Mercer understood then that this was not a light-ray projector, but a method of producing heat with the property of radiation, but not of projection--a different and harmless form of the ray.

He took the little cylinder from the girl, inspected it curiously, then laid it on the blankets.

“They’ll need it, I guess, if it’s any colder where they’re going.”

He set one of the captives free.

“Anina, tell him to sit quiet until we’ve gone. Then he can cut the others loose.” He tossed a knife into the box. “Come on, Anina; let’s get away.”

They were about ready to start back, when Mercer suddenly decided he was hungry. He hopped off the platform. “They don’t need all that food.”

He gathered some of the little flat cakes of dough in his hands. “Want some?” He offered them to the girls, who smilingly refused.

“All right. I do. I’m hungry. Might as well take a blanket, too. It’s devilish cold.”

He was back on the platform in a moment, sitting down with the blanket about his knees and munching contentedly at the bread.

“All right, Anina. Start her off.”

They swung up into the air and began the return flight.

A few hours more and they would be back at the Great City. Then the real work would begin. Mercer squared his shoulders unconsciously as he thought of all there was to do.

But there was no danger to the Light Country from Tao, he thought with satisfaction. At least, there would be none when the other cities were rid of Tao’s men, as the Great City was now. The men would find their way back all right--

At the sudden thought that came to him Mercer dropped his bit of bread and sat up in astonishment. Tao no longer a menace? He remembered my reasoning in the boat coming down the bayou. Of course, Tao would have no reason to attack the Light Country by force of arms until he was sure his propaganda among the people had failed.
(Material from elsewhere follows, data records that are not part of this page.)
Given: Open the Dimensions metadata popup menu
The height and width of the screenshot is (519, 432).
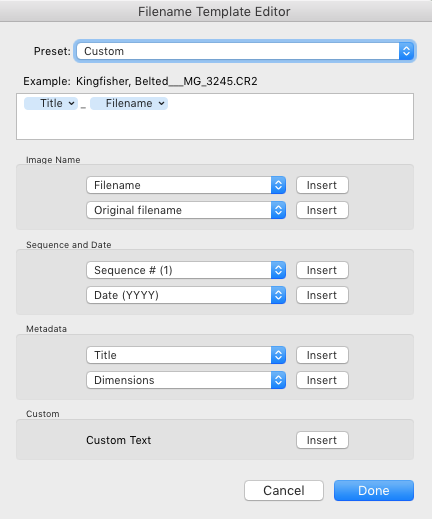Looking at the screenshot, I should (x=186, y=380).
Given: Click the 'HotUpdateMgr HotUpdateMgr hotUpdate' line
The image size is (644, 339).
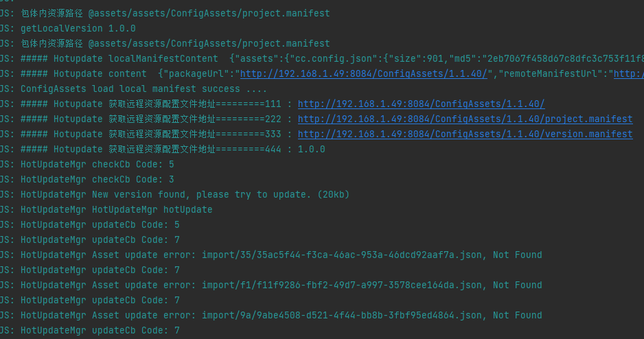Looking at the screenshot, I should click(x=117, y=209).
My argument was sound enough, but the utter stupidity of what we had done now dawned on Mercer with overwhelming force. Tao would await the results of his emissaries’ work, of course. And here we had gone and sent them straight back to their leader to report their efforts a failure! If anything were needed to precipitate an invasion from Tao, this very thing Mercer had just finished doing was it. He cursed himself and me fervently as he thought what fools we had been.
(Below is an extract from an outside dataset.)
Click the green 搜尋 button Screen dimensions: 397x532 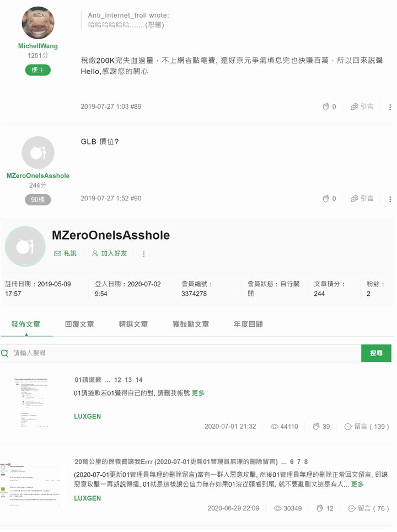[x=376, y=353]
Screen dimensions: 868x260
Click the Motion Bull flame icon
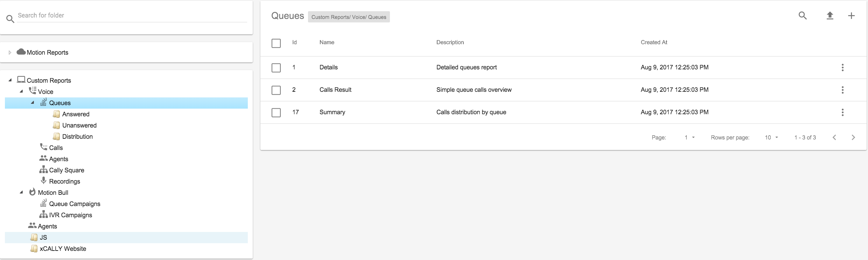[32, 192]
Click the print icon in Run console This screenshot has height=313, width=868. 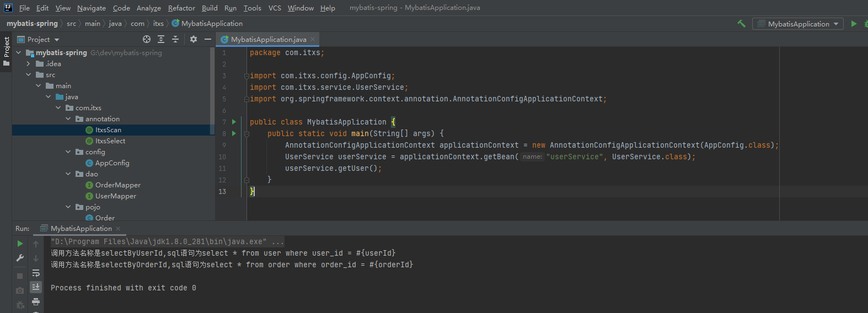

Then it occurred to him perhaps it was not too late to repair the damage. Not more than half an hour had passed since he had set the men free on the shore of the Twilight Country. He must go back at once. Under no circumstances must they be allowed to reach Tao and tell him what had occurred.

Anina was flying near Mercer as before. He leaned over the edge of the platform to talk with her, but the wind of their forward flight and the noise of the girls’ wings made conversation difficult.

“Anina! Come up here with me. Sit here. I want to talk to you. It’s important. They don’t need you flying now.”

Obediently the girl sat where he indicated, close beside him. And then as he was about to begin telling her what was in his mind Mercer suddenly remembered that they were still heading toward the Light Country, every moment getting farther away from Tao’s men, whose homeward journey he must head off some way.

“We must go back, Anina--back where we came from--at once. Tell them--now! Then I’ll tell you why.”

The girl’s eyes widened, but she did as he directed, and the platform, making a broad, sweeping turn, headed back toward the Twilight Country shore.